■ TASK STATEMENT ■
Continue the excerpt on the admissibility of electronic evidence from its last sentence, and ignore the records.

■ EXCERPT TO READ ■
*** Begin section ***

In the petitioner's case, the documents at serial numbers 141 to 144 were filed without any certificate under Section 65-B. The trial court further noted that there was no clarity on whether the petitioner possessed the primary device — the mobile phone — on which the alleged call recordings were made, and no indication that he had applied to any authority for the certificate or had been refused one. On that basis, the trial court held the electronic records not admissible.

Arguments Before the High Court

Counsel for the petitioner advanced several contentions. He argued that the trial court should have allowed both IAs because the respondent would have had full opportunity to cross-examine the petitioner and test the veracity of the evidence. He also pointed out that the authenticity of the call and voice recordings had been verified by Truth Labs, a forensic organisation, and that the recordings had been submitted in a sealed cover.

On the documents downloaded from bank and credit card websites, counsel submitted that the trial court overlooked the fact that those records were pulled directly from the concerned issuers' portals. The petitioner had offered to demonstrate access to his own accounts using his user IDs and passwords before the court to show the primary source of those documents.

*** End section ***

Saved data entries
*** Begin section ***

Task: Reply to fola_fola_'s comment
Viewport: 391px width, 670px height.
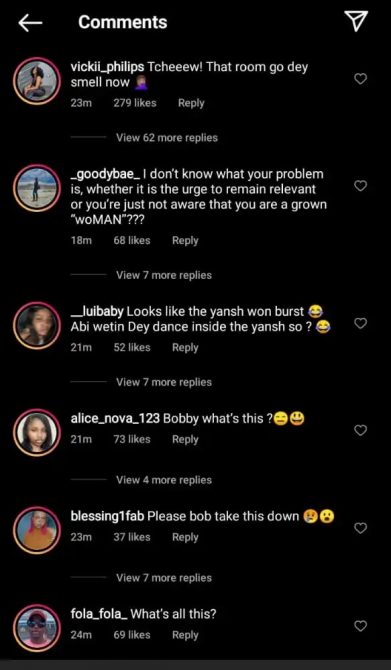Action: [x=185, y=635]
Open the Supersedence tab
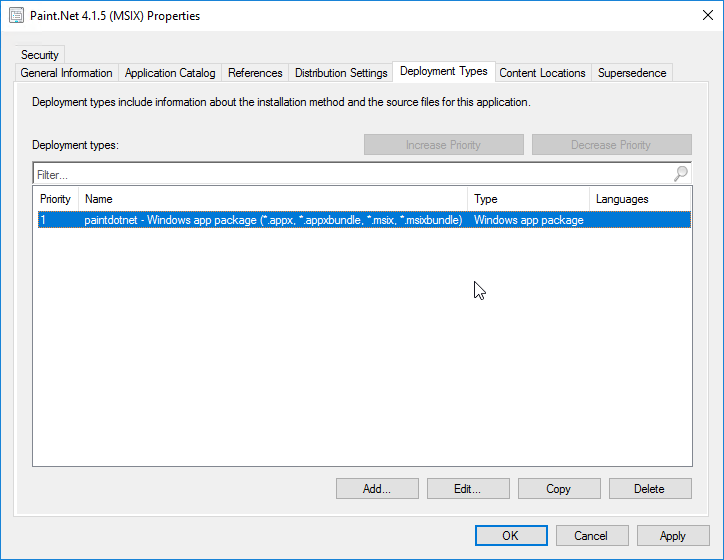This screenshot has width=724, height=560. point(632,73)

*** End section ***

■ RESULT OF THIS EXERCISE ■
Counsel also made a threshold objection: the relevance and admissibility of any document, he contended, ought to be determined at the final stage of appreciating evidence and not at the point of reception. The applications should therefore have been allowed and any objections left for later adjudication.

Counsel for the respondent supported the trial court's order and urged that the civil revision petitions were without merit.

How the High Court Reasoned

Justice Namavarapu Rajeshwar Rao addressed the two categories of evidence separately.

On the call recordings, the court agreed with the trial court's conclusion on a specific constitutional ground: recording telephone conversations without the consent of the other party constitutes a breach of privacy and infringes the right to privacy guaranteed under Article 21 of the Constitution of India. The court held that in the absence of consent, “such recordings cannot be admitted in evidence.”

This reasoning operates independently of the Section 65-B certificate question. Even if a certificate had been furnished, the recordings would remain inadmissible because of the manner in which they were obtained.

On the remaining documents — medical records, payment proofs, air tickets, photographs, and money transfer records — the court examined their content and reached a factual conclusion. The documents, as the court read them, related to medical care, travel between the USA and India, leisure trips, payments made to or for the respondent, and photographs taken on various occasions. The court found it impossible to see how these materials would assist the petitioner in proving cruelty. On the contrary, the court observed that the documents appeared to reflect “the cordial and successful marital life shared by the petitioner and the respondent.”

The court also noted that a husband's expenditure on his wife during a subsisting marriage is part of ordinary marital responsibility, and cannot be fashioned into evidence of cruelty by the wife.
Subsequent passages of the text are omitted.